*** Opening of EXERCISE MATERIAL ***
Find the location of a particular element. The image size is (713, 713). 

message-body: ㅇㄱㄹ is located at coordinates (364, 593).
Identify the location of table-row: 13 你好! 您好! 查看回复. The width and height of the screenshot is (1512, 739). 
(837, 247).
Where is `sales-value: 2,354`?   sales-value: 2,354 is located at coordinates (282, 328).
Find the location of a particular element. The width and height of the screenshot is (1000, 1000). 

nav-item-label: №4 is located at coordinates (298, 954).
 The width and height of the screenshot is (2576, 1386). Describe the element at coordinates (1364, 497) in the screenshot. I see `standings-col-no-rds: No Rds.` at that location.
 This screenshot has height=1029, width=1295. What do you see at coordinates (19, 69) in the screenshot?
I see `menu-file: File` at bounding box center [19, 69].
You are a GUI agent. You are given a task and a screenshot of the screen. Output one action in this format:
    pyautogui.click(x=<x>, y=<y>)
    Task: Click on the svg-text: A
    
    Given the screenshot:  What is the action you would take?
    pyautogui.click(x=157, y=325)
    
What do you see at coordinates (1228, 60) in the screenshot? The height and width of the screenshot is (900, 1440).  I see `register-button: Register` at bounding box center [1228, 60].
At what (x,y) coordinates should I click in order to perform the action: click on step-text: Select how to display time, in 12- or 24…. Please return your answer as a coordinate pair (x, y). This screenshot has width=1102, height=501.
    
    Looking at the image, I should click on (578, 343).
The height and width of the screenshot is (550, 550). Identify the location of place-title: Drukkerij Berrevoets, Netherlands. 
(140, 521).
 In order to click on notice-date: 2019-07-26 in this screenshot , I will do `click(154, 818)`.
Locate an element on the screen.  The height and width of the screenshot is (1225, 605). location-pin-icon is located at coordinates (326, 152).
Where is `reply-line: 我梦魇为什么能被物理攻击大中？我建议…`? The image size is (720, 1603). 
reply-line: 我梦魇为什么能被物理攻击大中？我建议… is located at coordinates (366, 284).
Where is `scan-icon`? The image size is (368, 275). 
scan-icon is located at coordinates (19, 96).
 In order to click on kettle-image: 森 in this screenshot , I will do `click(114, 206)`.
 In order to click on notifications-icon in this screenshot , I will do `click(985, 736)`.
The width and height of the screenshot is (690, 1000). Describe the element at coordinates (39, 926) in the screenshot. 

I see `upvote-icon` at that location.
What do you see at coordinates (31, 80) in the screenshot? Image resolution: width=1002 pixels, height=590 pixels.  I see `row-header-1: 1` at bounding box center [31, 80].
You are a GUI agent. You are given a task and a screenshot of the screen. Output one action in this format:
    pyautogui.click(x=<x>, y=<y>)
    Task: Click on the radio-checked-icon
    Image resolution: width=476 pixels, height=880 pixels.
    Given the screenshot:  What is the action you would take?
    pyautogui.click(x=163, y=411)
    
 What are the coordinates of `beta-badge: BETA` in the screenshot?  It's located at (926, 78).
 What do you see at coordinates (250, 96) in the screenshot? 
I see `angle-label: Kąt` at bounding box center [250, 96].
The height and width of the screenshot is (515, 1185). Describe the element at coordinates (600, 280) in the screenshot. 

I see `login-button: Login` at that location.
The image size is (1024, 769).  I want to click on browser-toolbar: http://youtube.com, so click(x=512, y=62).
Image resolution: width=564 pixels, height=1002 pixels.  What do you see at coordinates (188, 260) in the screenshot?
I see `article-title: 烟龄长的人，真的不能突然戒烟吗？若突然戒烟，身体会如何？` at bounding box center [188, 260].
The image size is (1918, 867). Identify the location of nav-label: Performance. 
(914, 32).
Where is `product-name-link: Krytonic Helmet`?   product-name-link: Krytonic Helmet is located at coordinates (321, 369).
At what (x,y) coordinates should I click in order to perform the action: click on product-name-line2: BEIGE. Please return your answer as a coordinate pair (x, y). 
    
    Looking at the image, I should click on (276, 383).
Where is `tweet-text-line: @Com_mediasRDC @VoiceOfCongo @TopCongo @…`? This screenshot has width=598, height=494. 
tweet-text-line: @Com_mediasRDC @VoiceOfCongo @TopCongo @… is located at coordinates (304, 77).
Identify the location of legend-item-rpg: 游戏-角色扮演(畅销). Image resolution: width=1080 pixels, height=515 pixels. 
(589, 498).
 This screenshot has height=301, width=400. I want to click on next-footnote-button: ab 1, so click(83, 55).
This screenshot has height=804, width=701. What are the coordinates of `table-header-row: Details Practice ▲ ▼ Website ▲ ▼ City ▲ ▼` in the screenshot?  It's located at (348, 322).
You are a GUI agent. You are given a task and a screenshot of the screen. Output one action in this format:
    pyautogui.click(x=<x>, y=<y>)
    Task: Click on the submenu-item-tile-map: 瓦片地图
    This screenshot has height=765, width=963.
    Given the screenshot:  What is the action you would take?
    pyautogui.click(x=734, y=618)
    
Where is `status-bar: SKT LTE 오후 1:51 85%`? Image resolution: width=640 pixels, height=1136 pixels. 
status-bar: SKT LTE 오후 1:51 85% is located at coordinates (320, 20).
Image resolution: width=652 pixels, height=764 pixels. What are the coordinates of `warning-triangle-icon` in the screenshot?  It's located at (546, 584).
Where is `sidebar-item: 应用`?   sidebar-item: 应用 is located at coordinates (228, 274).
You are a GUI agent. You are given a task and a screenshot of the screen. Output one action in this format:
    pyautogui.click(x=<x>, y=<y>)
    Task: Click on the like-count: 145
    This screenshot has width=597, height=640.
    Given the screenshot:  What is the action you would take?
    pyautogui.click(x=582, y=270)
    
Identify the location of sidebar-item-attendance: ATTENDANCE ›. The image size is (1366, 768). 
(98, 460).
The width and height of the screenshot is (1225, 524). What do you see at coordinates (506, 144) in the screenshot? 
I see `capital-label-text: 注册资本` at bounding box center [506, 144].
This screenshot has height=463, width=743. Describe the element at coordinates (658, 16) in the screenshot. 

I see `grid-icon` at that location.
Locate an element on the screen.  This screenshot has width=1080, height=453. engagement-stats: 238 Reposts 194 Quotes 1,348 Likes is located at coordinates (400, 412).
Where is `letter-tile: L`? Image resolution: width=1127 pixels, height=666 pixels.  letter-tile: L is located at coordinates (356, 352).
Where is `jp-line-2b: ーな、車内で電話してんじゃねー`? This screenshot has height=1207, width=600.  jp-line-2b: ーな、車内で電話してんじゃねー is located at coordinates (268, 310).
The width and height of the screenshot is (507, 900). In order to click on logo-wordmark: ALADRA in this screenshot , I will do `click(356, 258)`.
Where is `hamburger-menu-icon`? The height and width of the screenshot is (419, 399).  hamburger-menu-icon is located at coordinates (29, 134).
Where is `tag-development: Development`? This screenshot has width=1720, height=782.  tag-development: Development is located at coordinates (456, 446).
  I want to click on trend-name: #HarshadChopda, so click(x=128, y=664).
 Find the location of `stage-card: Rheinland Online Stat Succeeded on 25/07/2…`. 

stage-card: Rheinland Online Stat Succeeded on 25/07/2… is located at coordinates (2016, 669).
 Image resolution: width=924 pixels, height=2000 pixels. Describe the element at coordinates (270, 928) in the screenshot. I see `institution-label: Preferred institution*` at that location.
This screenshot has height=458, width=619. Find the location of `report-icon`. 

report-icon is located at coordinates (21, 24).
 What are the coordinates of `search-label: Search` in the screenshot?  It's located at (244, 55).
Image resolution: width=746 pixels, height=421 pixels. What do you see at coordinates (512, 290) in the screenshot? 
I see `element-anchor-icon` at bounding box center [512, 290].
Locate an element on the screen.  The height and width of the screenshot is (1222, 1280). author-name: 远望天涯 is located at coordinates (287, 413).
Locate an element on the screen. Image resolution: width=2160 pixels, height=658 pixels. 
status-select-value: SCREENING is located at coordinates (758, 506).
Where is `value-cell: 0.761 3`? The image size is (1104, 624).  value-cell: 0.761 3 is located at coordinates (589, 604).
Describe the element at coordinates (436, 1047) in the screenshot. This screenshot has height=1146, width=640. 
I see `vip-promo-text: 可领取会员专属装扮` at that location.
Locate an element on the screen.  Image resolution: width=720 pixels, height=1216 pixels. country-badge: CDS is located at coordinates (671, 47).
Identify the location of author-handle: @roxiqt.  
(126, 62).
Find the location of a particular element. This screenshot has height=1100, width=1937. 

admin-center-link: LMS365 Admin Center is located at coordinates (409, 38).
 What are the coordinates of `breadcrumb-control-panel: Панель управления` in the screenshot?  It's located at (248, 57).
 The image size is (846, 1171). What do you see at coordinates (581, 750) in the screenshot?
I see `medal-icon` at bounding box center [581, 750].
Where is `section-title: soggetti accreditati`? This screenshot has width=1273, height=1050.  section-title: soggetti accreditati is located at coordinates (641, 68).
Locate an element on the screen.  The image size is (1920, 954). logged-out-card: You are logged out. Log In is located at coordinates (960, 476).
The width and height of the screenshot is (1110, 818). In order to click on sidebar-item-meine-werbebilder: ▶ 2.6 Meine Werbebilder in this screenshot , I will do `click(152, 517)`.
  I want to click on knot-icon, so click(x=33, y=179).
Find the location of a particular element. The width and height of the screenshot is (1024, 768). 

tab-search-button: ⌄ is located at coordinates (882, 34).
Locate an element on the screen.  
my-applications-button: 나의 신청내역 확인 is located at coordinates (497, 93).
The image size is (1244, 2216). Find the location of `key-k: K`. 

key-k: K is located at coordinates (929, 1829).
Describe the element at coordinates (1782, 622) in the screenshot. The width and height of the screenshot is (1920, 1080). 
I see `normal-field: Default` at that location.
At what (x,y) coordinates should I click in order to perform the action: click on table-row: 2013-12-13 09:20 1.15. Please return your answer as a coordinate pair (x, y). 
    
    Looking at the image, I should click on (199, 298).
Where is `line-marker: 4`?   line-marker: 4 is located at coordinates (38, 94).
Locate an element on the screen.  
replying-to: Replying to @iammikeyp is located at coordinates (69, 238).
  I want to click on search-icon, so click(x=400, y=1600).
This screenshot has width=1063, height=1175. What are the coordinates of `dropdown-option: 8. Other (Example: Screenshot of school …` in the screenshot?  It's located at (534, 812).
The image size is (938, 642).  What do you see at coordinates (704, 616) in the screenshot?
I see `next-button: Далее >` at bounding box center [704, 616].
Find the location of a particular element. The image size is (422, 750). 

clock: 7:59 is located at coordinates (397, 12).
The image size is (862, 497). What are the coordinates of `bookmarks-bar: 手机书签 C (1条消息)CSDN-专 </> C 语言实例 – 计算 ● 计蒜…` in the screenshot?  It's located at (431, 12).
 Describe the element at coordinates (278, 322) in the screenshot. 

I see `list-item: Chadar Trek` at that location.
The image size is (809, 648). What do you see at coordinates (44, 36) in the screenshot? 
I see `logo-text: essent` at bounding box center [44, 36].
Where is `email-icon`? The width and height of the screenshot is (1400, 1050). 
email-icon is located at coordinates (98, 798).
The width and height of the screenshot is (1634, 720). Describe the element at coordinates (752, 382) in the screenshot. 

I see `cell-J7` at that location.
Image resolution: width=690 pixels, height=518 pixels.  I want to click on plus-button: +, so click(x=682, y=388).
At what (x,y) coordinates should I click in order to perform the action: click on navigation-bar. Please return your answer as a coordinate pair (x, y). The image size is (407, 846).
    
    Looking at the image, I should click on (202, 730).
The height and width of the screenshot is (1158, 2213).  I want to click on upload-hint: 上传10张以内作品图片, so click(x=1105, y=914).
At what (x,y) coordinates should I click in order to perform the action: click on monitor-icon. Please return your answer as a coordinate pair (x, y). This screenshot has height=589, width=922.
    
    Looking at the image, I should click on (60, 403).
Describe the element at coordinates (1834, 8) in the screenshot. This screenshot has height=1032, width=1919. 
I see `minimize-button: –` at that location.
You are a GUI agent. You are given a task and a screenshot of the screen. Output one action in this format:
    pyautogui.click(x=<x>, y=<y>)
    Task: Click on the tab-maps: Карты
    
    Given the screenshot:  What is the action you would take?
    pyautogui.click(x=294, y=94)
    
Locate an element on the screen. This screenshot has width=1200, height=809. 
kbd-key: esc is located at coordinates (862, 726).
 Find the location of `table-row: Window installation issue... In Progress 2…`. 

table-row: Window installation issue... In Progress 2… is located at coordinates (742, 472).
*** Close of EXERCISE MATERIAL ***
* EXERCISE INSTRUCTIONS:
Could you write out the records from their first line through the line containing "(837, 247).", keeping every character the same?

* RESPONSE BOX:
Find the location of a particular element. The image size is (713, 713). 

message-body: ㅇㄱㄹ is located at coordinates (364, 593).
Identify the location of table-row: 13 你好! 您好! 查看回复. The width and height of the screenshot is (1512, 739). 
(837, 247).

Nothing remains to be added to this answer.